Gonococcal Arthritis
المؤلف:
Longo, D., Fauci, A. S., Kasper, D. L., Hauser, S., Jameson, J. L., Loscalzo, J., Holland, S. M., & Langford, C. A.
المصدر:
Harrisons Principles of Internal Medicine (2025)
الجزء والصفحة:
22e , p1057-1058
2025-08-24
474
Epidemiology
In the past, gonococcal arthritis accounted for up to 70% of episodes of infectious arthritis in persons <40 years of age in the United States. As the rates of mucosal gonorrhea have fallen in the United States, it is likely that the proportion of septic arthritis caused by N. gonorrhoeae also has fallen considerably. Arthritis due to N. gonorrhoeae is a consequence of bacteremia arising from gonococcal infection or, more frequently, from asymptomatic gonococcal mucosal colonization of the urethra, cervix, or pharynx. Women are at greatest risk during menses and during pregnancy and overall are two to three times more likely than men to develop disseminated gonococcal infection (DGI) and arthritis. Persons with complement deficiencies, especially of the terminal components, are prone to recurrent episodes of gonococcemia. Eculizumab, which is a long-acting monoclonal antibody targeting the C5 complement com ponent and used mainly for the treatment of paroxysmal nocturnal hemoglobinuria, also has been reported to be associated with disseminated gonococcal infection.
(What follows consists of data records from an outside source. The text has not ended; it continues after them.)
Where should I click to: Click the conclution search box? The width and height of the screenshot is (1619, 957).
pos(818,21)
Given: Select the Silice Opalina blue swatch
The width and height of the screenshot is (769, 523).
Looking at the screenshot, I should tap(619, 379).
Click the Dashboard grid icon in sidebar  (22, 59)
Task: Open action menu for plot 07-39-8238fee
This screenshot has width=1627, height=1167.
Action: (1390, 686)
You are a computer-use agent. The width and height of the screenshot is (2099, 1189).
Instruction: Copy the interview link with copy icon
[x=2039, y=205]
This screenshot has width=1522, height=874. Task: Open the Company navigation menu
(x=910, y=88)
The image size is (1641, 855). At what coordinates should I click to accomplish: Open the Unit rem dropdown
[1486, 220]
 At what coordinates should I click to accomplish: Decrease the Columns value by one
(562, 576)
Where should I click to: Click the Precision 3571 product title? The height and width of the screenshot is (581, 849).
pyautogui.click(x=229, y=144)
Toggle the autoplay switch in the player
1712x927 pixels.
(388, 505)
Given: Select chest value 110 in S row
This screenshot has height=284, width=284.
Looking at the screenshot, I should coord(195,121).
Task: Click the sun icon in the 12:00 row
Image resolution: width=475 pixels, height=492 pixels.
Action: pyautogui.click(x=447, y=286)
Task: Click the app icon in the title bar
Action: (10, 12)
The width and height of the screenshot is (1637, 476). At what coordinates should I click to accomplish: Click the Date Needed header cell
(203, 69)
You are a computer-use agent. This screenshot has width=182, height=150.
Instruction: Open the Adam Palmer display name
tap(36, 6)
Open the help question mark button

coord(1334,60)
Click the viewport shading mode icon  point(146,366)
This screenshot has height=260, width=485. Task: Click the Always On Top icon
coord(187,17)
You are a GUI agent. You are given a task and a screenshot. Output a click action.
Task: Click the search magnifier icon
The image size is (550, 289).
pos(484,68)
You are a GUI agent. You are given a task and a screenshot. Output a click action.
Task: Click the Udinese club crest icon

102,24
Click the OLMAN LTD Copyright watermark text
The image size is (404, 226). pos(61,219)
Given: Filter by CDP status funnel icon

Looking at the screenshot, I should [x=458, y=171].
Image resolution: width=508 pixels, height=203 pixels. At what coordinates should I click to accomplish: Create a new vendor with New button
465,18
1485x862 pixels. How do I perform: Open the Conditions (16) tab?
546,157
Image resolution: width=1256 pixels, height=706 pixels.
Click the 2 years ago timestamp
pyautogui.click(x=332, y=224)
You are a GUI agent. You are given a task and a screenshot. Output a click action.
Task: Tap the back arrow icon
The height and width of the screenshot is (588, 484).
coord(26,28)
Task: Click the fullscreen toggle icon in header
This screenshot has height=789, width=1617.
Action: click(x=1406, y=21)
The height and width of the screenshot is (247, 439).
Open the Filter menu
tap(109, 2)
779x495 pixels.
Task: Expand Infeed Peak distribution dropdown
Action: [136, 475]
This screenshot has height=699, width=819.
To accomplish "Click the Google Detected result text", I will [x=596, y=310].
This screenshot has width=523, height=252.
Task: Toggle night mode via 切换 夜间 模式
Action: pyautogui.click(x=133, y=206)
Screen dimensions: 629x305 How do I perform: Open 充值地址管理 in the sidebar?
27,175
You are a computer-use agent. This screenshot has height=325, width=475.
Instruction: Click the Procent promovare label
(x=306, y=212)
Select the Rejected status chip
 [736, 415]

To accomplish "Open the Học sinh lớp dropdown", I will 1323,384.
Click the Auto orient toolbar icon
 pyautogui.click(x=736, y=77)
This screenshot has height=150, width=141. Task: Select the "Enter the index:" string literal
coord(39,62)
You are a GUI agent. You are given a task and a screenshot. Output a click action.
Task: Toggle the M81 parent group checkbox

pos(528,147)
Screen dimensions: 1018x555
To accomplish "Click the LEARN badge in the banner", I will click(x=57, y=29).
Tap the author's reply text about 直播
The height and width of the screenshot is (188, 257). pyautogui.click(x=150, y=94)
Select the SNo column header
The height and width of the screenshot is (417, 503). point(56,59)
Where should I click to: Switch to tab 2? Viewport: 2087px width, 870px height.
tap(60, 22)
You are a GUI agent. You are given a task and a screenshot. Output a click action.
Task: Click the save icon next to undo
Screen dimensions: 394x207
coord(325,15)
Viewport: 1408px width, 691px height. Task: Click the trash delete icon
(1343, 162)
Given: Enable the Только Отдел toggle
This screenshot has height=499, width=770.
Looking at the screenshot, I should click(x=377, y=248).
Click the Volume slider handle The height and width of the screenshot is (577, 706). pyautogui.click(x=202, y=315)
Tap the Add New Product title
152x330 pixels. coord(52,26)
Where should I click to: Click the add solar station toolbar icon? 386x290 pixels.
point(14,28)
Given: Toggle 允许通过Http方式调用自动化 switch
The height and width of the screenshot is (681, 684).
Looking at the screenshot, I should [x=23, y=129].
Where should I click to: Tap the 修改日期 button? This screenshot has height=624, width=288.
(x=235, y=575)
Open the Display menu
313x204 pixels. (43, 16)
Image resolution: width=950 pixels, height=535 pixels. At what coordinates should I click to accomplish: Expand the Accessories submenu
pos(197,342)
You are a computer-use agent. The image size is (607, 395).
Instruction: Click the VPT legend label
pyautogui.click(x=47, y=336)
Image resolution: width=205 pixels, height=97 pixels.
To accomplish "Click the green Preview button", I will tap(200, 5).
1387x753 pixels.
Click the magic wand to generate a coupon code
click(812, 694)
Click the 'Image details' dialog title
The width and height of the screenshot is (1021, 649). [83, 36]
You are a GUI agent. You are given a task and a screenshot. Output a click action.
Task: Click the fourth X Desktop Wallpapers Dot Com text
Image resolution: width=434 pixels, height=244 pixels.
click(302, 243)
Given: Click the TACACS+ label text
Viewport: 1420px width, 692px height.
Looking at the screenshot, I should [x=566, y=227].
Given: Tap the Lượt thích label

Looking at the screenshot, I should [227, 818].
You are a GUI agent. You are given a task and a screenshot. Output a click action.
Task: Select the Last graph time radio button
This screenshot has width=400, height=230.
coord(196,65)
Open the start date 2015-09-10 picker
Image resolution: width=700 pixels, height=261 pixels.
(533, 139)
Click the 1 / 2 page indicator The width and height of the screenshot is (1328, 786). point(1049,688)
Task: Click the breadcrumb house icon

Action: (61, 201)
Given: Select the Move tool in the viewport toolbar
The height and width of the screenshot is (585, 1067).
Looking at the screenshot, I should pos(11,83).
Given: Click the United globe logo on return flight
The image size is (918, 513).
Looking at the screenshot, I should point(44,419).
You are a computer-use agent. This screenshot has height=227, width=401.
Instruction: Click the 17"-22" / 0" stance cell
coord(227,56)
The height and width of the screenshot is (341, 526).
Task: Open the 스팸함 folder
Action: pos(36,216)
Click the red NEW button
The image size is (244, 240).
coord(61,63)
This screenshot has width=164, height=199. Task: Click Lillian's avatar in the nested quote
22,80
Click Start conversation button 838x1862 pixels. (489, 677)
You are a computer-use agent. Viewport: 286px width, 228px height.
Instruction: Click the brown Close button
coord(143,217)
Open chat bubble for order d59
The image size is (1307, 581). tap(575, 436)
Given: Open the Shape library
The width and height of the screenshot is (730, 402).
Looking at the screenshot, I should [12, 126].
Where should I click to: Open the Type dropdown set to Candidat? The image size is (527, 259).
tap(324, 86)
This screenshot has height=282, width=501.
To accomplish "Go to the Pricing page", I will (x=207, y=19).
Clinical Manifestations and Laboratory Findings
The most common manifestation of DGI is a syndrome of arthritis-dermatitis. Patients present with fever, chills, rash, tenosynovitis, and articular symptoms. Small numbers of papules that progress to hemorrhagic pustules develop on the trunk and the extensor surfaces of the distal extremities. Migratory arthritis and tenosynovitis of the knees, hands, wrists, feet, and ankles are prominent. The cutaneous lesions and articular findings are believed to be the consequence of an immune reaction to circulating gonococci and immune-complex deposition in tissues. Thus, cultures of synovial fluid are consistently negative, and blood cultures are positive in <45% of patients. Synovial fluid may be difficult to obtain from inflamed joints and usually contains only 10,000–20,000 leukocytes/μL.
True gonococcal septic arthritis is less common than the DGI syn drome and always follows DGI, which is unrecognized in one-third of patients. A single joint such as the hip, knee, ankle, or wrist is usually involved. Synovial fluid, which contains >50,000 leukocytes/μL, can be obtained with ease; the gonococcus is evident only occasionally in Gram-stained smears, and cultures of synovial fluid are positive in <40% of cases. Blood cultures are almost always negative.
Because it is difficult to isolate gonococci from synovial fluid and blood, specimens for culture should be obtained from potentially infected mucosal sites. NAAT-based urine tests also may be positive. Culture requires endocervical (in female patients) or urethral (in male patients) swab specimens. Culture is available for detection of rectal, oropharyngeal, and conjunctival gonococcal infection. Cultures and Gram-stained smears of skin lesions are occasionally positive.
All specimens for culture should be plated onto Thayer-Martin agar directly or in special transport media at the bedside and transferred promptly to the microbiology laboratory in an atmosphere of 5% CO2 . NAAT assays are extremely sensitive in detecting gonococcal DNA in synovial fluid, but they are not FDA approved for this purpose. A dramatic alleviation of symptoms within 12–24 h after the initiation of appropriate antibiotic therapy supports a clinical diagnosis of the DGI syndrome if cultures are negative.